%%

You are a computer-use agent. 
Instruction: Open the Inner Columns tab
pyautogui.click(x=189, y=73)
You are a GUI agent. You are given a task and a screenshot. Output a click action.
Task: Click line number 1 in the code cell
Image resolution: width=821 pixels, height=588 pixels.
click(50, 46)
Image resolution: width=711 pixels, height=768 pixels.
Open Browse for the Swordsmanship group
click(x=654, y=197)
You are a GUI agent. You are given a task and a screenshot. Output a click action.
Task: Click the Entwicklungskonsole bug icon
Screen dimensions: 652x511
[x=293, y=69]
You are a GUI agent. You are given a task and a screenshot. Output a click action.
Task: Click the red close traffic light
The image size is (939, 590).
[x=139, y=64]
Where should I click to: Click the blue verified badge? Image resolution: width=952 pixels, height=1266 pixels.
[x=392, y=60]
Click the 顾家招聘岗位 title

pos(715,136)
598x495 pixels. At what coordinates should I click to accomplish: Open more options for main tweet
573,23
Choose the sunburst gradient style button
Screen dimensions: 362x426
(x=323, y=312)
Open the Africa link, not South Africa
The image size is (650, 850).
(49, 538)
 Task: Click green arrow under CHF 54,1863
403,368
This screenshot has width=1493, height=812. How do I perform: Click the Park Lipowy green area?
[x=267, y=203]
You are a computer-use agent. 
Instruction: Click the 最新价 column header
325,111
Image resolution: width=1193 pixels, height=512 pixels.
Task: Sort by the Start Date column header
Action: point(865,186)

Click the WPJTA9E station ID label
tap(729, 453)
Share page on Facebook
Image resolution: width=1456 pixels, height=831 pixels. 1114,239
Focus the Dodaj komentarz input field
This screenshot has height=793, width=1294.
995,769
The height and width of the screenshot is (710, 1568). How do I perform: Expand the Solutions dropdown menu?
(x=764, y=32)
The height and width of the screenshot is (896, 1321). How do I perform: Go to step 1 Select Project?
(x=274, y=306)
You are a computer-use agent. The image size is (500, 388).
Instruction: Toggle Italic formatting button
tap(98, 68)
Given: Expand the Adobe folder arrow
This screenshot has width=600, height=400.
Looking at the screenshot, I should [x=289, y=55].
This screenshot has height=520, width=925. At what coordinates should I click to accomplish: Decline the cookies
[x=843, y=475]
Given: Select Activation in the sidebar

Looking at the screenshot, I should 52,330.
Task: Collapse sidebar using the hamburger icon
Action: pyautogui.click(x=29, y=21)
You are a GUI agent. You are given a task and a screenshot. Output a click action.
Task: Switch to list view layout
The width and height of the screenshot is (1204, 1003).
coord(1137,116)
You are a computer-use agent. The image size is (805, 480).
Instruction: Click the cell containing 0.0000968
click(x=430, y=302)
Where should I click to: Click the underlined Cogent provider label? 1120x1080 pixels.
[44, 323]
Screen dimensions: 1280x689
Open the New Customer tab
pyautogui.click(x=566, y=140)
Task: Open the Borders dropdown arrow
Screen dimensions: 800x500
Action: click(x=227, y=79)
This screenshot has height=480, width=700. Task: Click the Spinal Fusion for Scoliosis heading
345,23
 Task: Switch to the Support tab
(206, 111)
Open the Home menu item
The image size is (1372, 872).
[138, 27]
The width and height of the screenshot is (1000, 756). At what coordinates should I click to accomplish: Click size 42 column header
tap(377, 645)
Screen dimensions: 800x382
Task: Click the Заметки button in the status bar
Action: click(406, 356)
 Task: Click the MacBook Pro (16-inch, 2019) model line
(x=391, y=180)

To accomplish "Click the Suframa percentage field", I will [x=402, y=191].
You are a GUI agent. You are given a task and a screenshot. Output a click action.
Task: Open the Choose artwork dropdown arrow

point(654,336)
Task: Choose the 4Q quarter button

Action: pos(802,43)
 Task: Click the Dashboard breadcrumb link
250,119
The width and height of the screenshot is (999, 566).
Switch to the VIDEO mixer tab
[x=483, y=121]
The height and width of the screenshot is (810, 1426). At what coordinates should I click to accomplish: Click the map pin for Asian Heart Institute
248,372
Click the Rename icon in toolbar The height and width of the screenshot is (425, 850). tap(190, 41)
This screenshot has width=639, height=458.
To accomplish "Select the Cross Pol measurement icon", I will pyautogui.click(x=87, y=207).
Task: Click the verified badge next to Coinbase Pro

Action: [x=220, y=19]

%%

All records should be returned verbatim, none left out.

Result of the exercise:
You are a computer-use agent. 
Instruction: Open the Inner Columns tab
pyautogui.click(x=189, y=73)
You are a GUI agent. You are given a task and a screenshot. Output a click action.
Task: Click line number 1 in the code cell
Image resolution: width=821 pixels, height=588 pixels.
click(50, 46)
Image resolution: width=711 pixels, height=768 pixels.
Open Browse for the Swordsmanship group
click(x=654, y=197)
You are a GUI agent. You are given a task and a screenshot. Output a click action.
Task: Click the Entwicklungskonsole bug icon
Screen dimensions: 652x511
[x=293, y=69]
You are a GUI agent. You are given a task and a screenshot. Output a click action.
Task: Click the red close traffic light
The image size is (939, 590).
[x=139, y=64]
Where should I click to: Click the blue verified badge? Image resolution: width=952 pixels, height=1266 pixels.
[x=392, y=60]
Click the 顾家招聘岗位 title

pos(715,136)
598x495 pixels. At what coordinates should I click to accomplish: Open more options for main tweet
573,23
Choose the sunburst gradient style button
Screen dimensions: 362x426
(x=323, y=312)
Open the Africa link, not South Africa
The image size is (650, 850).
(49, 538)
 Task: Click green arrow under CHF 54,1863
403,368
This screenshot has width=1493, height=812. How do I perform: Click the Park Lipowy green area?
[x=267, y=203]
You are a computer-use agent. 
Instruction: Click the 最新价 column header
325,111
Image resolution: width=1193 pixels, height=512 pixels.
Task: Sort by the Start Date column header
Action: point(865,186)

Click the WPJTA9E station ID label
tap(729, 453)
Share page on Facebook
Image resolution: width=1456 pixels, height=831 pixels. 1114,239
Focus the Dodaj komentarz input field
This screenshot has height=793, width=1294.
995,769
The height and width of the screenshot is (710, 1568). How do I perform: Expand the Solutions dropdown menu?
(x=764, y=32)
The height and width of the screenshot is (896, 1321). How do I perform: Go to step 1 Select Project?
(x=274, y=306)
You are a computer-use agent. The image size is (500, 388).
Instruction: Toggle Italic formatting button
tap(98, 68)
Given: Expand the Adobe folder arrow
This screenshot has width=600, height=400.
Looking at the screenshot, I should [x=289, y=55].
This screenshot has height=520, width=925. At what coordinates should I click to accomplish: Decline the cookies
[x=843, y=475]
Given: Select Activation in the sidebar

Looking at the screenshot, I should 52,330.
Task: Collapse sidebar using the hamburger icon
Action: pyautogui.click(x=29, y=21)
You are a GUI agent. You are given a task and a screenshot. Output a click action.
Task: Switch to list view layout
The width and height of the screenshot is (1204, 1003).
coord(1137,116)
You are a computer-use agent. The image size is (805, 480).
Instruction: Click the cell containing 0.0000968
click(x=430, y=302)
Where should I click to: Click the underlined Cogent provider label? 1120x1080 pixels.
[44, 323]
Screen dimensions: 1280x689
Open the New Customer tab
pyautogui.click(x=566, y=140)
Task: Open the Borders dropdown arrow
Screen dimensions: 800x500
Action: click(x=227, y=79)
This screenshot has height=480, width=700. Task: Click the Spinal Fusion for Scoliosis heading
345,23
 Task: Switch to the Support tab
(206, 111)
Open the Home menu item
The image size is (1372, 872).
[138, 27]
The width and height of the screenshot is (1000, 756). At what coordinates should I click to accomplish: Click size 42 column header
tap(377, 645)
Screen dimensions: 800x382
Task: Click the Заметки button in the status bar
Action: click(406, 356)
 Task: Click the MacBook Pro (16-inch, 2019) model line
(x=391, y=180)

To accomplish "Click the Suframa percentage field", I will [x=402, y=191].
You are a GUI agent. You are given a task and a screenshot. Output a click action.
Task: Open the Choose artwork dropdown arrow

point(654,336)
Task: Choose the 4Q quarter button

Action: pos(802,43)
 Task: Click the Dashboard breadcrumb link
250,119
The width and height of the screenshot is (999, 566).
Switch to the VIDEO mixer tab
[x=483, y=121]
The height and width of the screenshot is (810, 1426). At what coordinates should I click to accomplish: Click the map pin for Asian Heart Institute
248,372
Click the Rename icon in toolbar The height and width of the screenshot is (425, 850). tap(190, 41)
This screenshot has width=639, height=458.
To accomplish "Select the Cross Pol measurement icon", I will pyautogui.click(x=87, y=207).
Task: Click the verified badge next to Coinbase Pro

Action: [x=220, y=19]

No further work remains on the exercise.